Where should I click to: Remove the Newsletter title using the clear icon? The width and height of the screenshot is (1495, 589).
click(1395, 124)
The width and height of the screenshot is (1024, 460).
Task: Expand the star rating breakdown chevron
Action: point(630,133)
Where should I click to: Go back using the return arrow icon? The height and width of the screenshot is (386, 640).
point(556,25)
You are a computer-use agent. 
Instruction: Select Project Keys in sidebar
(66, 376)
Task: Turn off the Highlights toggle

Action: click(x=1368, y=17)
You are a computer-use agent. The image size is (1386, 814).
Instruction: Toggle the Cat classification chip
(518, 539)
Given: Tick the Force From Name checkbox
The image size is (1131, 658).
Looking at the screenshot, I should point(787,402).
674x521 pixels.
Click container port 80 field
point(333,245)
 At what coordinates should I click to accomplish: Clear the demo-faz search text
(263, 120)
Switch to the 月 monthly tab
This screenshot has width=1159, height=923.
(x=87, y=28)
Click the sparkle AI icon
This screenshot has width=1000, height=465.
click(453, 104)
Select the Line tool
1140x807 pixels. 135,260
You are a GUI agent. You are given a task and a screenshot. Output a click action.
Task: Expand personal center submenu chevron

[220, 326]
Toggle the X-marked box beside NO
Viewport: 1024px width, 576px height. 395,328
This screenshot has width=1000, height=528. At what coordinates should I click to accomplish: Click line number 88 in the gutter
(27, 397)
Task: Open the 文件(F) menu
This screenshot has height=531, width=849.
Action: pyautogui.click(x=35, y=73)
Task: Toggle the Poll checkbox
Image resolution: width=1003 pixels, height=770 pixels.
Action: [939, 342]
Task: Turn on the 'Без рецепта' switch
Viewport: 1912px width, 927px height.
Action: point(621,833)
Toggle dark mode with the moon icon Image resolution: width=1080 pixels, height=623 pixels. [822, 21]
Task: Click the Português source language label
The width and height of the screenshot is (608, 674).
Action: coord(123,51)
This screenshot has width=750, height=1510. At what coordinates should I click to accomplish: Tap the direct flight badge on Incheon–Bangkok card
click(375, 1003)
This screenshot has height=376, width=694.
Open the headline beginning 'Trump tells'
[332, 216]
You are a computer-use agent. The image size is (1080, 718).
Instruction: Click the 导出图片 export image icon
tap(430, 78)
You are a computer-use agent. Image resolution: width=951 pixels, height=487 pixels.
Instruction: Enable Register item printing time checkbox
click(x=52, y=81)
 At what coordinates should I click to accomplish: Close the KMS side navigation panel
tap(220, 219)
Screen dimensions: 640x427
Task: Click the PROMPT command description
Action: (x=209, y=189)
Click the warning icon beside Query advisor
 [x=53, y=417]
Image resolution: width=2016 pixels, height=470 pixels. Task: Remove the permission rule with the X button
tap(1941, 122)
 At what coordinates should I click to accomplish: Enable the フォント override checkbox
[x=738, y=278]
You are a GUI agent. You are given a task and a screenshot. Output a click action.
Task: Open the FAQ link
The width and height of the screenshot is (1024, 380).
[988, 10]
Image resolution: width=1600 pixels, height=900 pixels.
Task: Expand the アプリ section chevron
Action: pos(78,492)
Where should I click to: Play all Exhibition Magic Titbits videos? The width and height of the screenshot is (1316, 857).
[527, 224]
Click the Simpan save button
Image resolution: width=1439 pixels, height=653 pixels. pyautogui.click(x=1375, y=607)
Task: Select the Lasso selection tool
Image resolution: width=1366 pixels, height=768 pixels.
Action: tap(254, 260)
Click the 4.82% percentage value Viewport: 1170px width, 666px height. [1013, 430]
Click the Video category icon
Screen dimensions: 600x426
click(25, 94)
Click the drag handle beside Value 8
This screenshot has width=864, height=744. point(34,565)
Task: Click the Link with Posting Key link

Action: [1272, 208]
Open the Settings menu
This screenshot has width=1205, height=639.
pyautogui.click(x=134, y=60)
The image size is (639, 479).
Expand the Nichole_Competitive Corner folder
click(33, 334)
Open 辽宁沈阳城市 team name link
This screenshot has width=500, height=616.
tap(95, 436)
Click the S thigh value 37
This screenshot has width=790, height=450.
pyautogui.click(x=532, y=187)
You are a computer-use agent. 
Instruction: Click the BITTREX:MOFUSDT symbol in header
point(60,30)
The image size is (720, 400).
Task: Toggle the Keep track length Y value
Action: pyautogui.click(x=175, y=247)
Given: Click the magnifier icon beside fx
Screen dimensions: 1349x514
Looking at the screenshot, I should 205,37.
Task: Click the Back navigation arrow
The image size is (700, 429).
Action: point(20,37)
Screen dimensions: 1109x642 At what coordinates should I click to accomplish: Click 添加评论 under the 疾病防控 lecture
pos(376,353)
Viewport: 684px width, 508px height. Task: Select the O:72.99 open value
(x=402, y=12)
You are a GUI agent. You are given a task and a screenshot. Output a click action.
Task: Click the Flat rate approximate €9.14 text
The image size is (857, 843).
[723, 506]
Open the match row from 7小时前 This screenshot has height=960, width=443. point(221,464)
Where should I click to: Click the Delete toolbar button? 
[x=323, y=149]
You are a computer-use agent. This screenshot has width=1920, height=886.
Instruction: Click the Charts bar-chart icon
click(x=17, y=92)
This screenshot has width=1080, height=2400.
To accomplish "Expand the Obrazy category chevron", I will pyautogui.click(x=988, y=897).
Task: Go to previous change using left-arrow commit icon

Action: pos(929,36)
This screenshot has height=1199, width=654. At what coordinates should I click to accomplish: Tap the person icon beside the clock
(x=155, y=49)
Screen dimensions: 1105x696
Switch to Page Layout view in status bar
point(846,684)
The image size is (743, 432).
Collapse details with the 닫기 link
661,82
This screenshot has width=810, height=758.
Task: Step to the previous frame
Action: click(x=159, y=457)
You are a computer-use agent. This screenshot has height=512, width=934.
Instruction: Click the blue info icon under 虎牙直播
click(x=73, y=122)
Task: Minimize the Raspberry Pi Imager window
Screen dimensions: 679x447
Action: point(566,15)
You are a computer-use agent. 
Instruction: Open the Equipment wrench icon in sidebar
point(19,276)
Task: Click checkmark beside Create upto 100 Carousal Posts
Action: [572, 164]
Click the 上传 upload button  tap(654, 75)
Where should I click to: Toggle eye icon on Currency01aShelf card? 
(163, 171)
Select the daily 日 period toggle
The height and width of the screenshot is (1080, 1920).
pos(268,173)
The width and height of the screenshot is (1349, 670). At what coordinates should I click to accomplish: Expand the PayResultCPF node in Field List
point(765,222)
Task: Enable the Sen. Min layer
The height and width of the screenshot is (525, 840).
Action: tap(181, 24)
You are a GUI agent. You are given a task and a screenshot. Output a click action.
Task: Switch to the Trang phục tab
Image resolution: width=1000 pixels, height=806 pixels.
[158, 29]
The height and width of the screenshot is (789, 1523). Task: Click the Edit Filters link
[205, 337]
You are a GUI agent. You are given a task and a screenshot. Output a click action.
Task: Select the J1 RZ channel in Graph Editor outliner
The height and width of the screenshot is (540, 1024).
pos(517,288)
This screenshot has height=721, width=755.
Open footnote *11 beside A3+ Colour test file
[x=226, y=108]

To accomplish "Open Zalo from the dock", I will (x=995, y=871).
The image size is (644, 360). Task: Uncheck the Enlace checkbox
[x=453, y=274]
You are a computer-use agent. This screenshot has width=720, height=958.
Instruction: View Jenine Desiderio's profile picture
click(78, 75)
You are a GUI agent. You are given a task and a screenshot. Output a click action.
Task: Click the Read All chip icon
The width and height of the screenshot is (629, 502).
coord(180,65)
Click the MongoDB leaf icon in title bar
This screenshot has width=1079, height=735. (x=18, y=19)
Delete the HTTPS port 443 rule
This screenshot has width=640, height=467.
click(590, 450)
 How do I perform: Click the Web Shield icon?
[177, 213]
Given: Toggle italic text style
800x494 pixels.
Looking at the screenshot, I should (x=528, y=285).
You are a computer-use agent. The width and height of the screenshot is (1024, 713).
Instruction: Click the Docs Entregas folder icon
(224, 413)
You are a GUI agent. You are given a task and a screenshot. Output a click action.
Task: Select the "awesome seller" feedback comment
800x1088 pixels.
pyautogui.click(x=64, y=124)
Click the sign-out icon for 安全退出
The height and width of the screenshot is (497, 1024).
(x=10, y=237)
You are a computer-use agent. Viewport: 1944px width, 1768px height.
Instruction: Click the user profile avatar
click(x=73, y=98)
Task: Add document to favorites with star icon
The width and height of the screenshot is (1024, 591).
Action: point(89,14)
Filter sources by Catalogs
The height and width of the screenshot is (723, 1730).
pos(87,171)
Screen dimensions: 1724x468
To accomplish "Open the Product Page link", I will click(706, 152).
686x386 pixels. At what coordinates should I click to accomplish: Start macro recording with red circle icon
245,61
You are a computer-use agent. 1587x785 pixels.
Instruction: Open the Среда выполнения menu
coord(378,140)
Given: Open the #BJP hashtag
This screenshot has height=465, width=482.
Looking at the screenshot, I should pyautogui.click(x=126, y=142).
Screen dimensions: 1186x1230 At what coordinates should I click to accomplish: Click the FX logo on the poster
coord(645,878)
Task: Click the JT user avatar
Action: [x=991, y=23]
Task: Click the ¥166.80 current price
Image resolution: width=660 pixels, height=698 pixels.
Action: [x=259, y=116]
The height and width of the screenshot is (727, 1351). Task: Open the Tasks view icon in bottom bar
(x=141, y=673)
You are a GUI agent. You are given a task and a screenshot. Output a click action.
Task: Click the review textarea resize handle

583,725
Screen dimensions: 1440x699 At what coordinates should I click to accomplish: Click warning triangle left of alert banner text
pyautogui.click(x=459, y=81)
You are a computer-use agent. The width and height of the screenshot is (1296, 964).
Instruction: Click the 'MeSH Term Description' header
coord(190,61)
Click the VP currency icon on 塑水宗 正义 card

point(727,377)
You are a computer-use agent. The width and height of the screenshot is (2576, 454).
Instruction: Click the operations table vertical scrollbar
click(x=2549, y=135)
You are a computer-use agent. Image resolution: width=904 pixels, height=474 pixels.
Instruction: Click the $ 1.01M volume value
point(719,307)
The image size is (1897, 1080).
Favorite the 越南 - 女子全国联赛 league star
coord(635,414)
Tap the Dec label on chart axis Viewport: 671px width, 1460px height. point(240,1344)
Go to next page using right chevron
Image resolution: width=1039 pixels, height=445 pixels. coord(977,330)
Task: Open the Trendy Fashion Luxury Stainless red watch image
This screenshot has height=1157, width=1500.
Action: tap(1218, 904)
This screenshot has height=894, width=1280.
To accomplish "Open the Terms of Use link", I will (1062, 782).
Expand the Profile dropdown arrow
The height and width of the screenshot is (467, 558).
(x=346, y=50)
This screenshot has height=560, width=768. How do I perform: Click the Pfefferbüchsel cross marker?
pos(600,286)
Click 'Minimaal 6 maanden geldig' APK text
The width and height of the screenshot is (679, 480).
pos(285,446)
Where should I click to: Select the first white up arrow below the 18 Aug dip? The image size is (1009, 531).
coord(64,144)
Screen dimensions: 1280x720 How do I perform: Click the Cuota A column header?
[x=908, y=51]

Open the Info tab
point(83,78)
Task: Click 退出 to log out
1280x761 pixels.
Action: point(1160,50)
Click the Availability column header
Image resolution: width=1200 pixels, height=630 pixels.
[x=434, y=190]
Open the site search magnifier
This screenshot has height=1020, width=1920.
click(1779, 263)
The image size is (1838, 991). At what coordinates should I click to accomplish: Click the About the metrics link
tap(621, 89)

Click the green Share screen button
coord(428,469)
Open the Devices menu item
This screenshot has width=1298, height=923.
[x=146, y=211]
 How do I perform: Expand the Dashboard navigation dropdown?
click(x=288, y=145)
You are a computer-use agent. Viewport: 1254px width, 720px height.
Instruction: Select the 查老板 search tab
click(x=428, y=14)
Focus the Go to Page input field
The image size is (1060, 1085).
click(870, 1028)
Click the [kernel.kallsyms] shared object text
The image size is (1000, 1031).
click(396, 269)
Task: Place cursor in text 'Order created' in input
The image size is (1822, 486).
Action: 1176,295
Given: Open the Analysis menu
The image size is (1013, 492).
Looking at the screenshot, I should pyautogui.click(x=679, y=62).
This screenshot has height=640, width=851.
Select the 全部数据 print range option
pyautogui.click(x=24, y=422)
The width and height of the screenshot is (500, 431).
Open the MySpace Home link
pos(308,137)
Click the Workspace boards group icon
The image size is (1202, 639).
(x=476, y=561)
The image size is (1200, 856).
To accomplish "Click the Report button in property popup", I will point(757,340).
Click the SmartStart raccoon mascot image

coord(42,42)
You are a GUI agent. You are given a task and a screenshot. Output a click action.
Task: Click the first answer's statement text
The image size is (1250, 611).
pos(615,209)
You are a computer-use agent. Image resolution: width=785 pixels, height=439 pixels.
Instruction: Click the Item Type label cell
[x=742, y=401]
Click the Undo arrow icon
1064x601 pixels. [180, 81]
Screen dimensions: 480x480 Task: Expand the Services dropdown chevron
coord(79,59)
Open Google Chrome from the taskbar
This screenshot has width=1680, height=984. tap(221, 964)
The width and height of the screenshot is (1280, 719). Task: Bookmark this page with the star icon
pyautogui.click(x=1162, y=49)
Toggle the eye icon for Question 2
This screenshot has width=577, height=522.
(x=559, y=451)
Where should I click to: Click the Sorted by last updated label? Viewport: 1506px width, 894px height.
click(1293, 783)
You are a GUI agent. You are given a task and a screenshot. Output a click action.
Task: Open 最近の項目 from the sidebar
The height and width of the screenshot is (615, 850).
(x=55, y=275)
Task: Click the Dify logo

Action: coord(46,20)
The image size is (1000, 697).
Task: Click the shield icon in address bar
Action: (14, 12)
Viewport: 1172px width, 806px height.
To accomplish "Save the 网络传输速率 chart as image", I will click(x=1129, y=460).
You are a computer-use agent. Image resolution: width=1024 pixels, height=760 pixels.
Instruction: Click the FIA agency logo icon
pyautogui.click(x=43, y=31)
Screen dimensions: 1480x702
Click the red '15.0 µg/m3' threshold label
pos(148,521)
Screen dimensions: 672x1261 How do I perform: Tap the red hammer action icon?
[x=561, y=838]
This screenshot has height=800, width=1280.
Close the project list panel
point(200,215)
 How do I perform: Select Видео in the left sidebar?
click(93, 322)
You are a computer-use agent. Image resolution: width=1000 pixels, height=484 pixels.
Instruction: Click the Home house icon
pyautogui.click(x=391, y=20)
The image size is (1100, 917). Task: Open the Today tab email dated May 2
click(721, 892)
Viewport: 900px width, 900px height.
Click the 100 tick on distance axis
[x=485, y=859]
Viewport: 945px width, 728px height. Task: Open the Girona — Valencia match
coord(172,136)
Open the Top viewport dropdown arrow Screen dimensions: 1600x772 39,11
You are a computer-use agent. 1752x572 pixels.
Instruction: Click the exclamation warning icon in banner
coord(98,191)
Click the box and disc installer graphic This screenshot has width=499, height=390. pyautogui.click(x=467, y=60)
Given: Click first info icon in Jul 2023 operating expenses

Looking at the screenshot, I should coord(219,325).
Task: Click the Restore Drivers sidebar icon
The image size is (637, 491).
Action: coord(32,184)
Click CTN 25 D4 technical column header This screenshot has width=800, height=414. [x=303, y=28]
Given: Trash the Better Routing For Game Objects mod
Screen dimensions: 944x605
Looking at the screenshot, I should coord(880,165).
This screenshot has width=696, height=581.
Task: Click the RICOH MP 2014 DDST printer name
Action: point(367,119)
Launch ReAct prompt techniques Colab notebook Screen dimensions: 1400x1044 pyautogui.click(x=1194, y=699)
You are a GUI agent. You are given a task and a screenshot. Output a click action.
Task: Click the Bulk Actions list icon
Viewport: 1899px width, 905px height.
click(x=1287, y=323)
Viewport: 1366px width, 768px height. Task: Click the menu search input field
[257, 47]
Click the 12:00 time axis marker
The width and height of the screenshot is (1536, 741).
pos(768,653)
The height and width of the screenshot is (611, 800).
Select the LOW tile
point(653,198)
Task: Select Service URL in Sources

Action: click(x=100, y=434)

===

**PROBLEM STATEMENT**
From the listing above, collect every line that mentions the word "magnifier".

**RESPONSE**
Given: Click the magnifier icon beside fx
Open the site search magnifier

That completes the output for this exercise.